Y en el centro de todo, la dispar elección acerca de cómo describir El Mal, así con mayúscula. Mostrarlo, describirlo, a riesgo de humanizarlo y provocar alguna mínima identificación o empatía, es lo que hace el guion de Greengrass, basado en el libro autobiográfico de un superviviente, One of Us. Y es lo que no tuvieron más remedio que hacer las autoridades noruegas.  Anders Danielsen Lie, visto en Personal Shopper (2016) compone un Breivik de una gelidez hiriente.
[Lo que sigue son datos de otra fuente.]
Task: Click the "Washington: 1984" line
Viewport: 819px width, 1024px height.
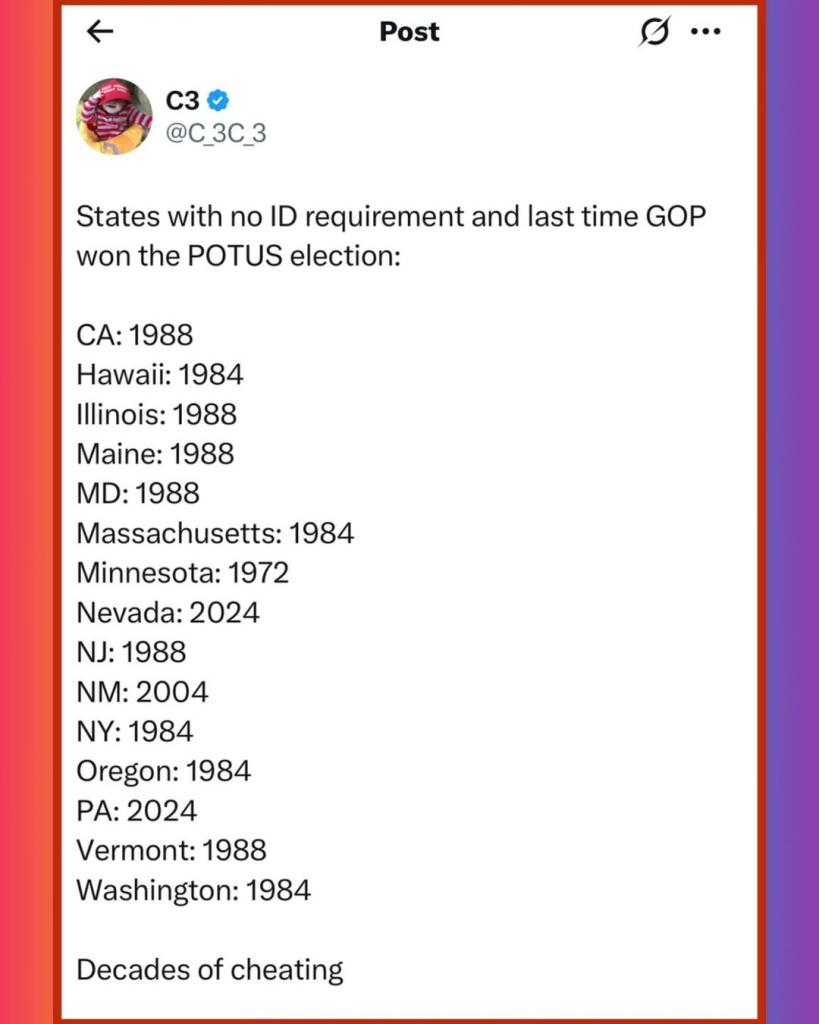Action: 194,890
Suyo es el peso moral de la historia, como creador solitario y absoluto. 
Poppe escoge la opción en extremo opuesta: el ser humano queda esbozado únicamente por los 72 minutos de disparos y por un par de siluetas recortadas en la neblina. La carga de angustia y de incertidumbre se hace por momentos insoportable, incluyendo detalles reales como el uniforme de policía que Breivik emplea para acceder a la isla, y que azuza en los jóvenes un sentimiento brutal de no entender nada de lo que está pasando. Es inevitable recordar títulos como Room (2015), en la que también se le niega toda visibilidad al perpetrador del secuestro. 
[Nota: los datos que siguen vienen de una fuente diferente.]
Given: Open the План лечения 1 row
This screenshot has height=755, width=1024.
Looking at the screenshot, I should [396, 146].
Para los que necesitan contexto, la cinta de Greengrass es útil y consoladora. Sirve además para sacar brillo de un sistema judicial arquetípico del primerísimo mundo. Qué hubiera sido del terrorista en manos de la policía de otras naciones que se suponen de ese club, por ejemplo. Es sumamente instructivo contemplar cada paso del proceso y la exquisita atención que desde el primer momento se le proporciona, independientemente del odio y la vergüenza concitadas en sus compatriotas. Los daños colaterales de tamaño cuidado se reflejan con amargura en el abogado de oficio que escoge con total premeditación. Un profesional del Derecho, en toda la extensión del término, abocado él y su familia al rechazo, al insulto y a la amenaza a pesar de ser él mismo miembro activo de la ideología que su defendido aspira a extinguir. 
 Tanto en las dos versiones como en los sucesos reales, como en cualquier acto de este tipo que sacude periódicamente a nuestro civilizado mundo, la pregunta que se incrusta en las mentes es cómo esto ha podido pasarnos a nosotros. La incredulidad no se agota, por más insistentes golpes que sufra nuestra molido sistema. Y, como no nos lo terminamos de creer, no pasamos a la fase de reacción. Clarísimo ejemplo de esto es la serie británica Years And Years, que se ha convertido en la distopía apocalíptica menos distópica del audiovisual contemporáneo. Su visionado, junto con los largometrajes comentados en estas líneas, conforman un apetecible combo para pasar un verano de reflexión y desasosiego.